* begin Information given *

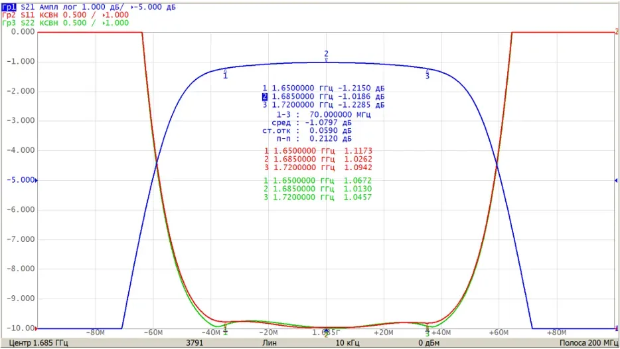Click the 10 кГц IF bandwidth field
This screenshot has width=620, height=349.
[348, 343]
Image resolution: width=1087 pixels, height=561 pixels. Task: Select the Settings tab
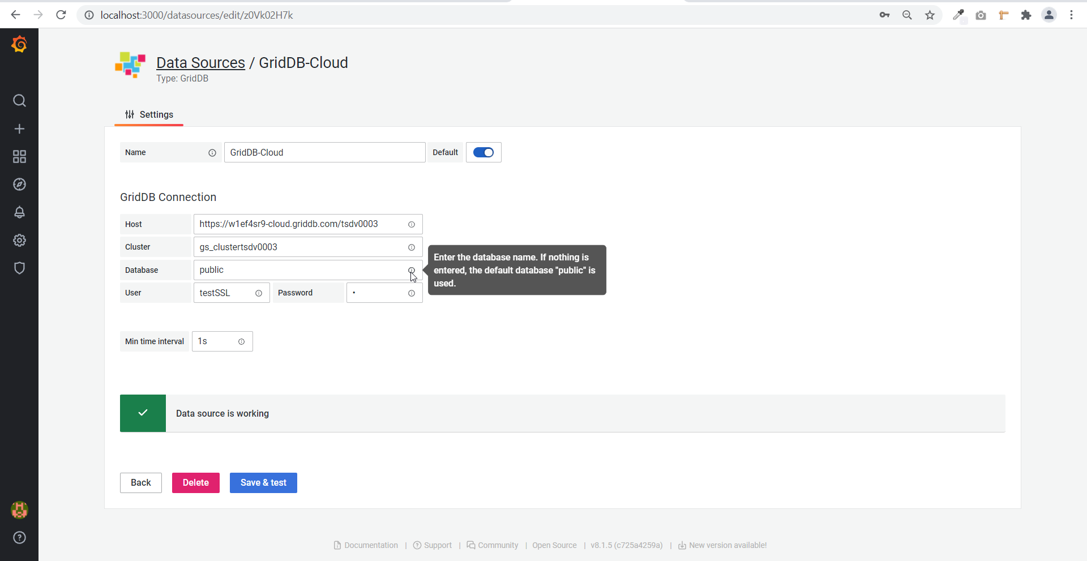149,115
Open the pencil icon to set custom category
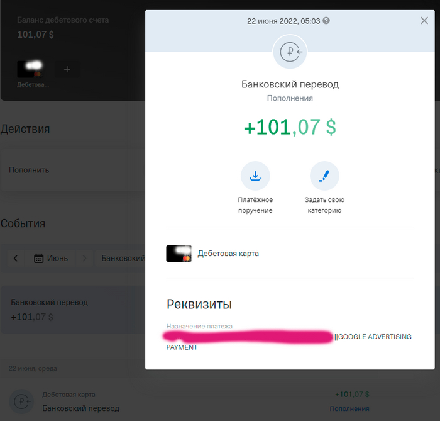Viewport: 440px width, 421px height. tap(324, 176)
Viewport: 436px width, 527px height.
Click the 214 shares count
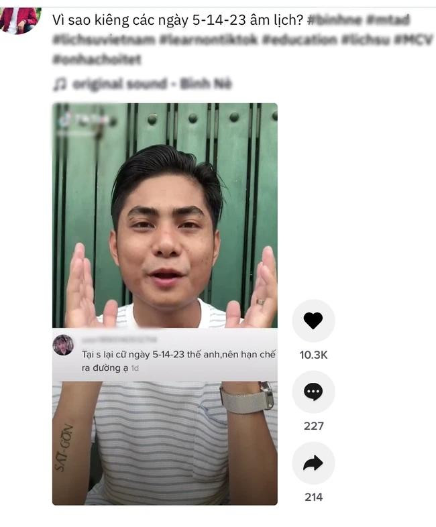click(313, 497)
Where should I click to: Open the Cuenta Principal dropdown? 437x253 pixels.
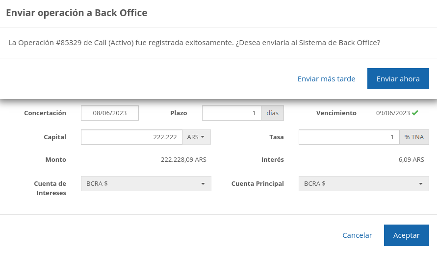pos(363,184)
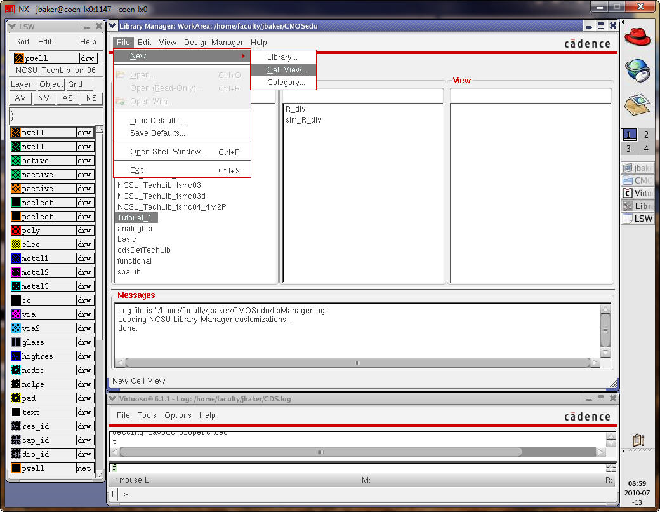Viewport: 660px width, 512px height.
Task: Open the mail envelope icon in the panel
Action: pyautogui.click(x=637, y=104)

* end Information given *

▶ Stated problem
Rewrite all the lines above, changing "pencil icon" to "edit button" and keeping everything else the same. Leave out the pictures.

▶ Reply to the exercise
Click the 10 кГц IF bandwidth field
This screenshot has width=620, height=349.
[348, 343]
Image resolution: width=1087 pixels, height=561 pixels. Task: Select the Settings tab
149,115
Open the edit button to set custom category
Viewport: 440px width, 421px height. tap(324, 176)
Viewport: 436px width, 527px height.
Click the 214 shares count
click(313, 497)
Where should I click to: Open the Cuenta Principal dropdown? 437x253 pixels.
pos(363,184)
Viewport: 660px width, 512px height.
Task: Open the mail envelope icon in the panel
Action: pyautogui.click(x=637, y=104)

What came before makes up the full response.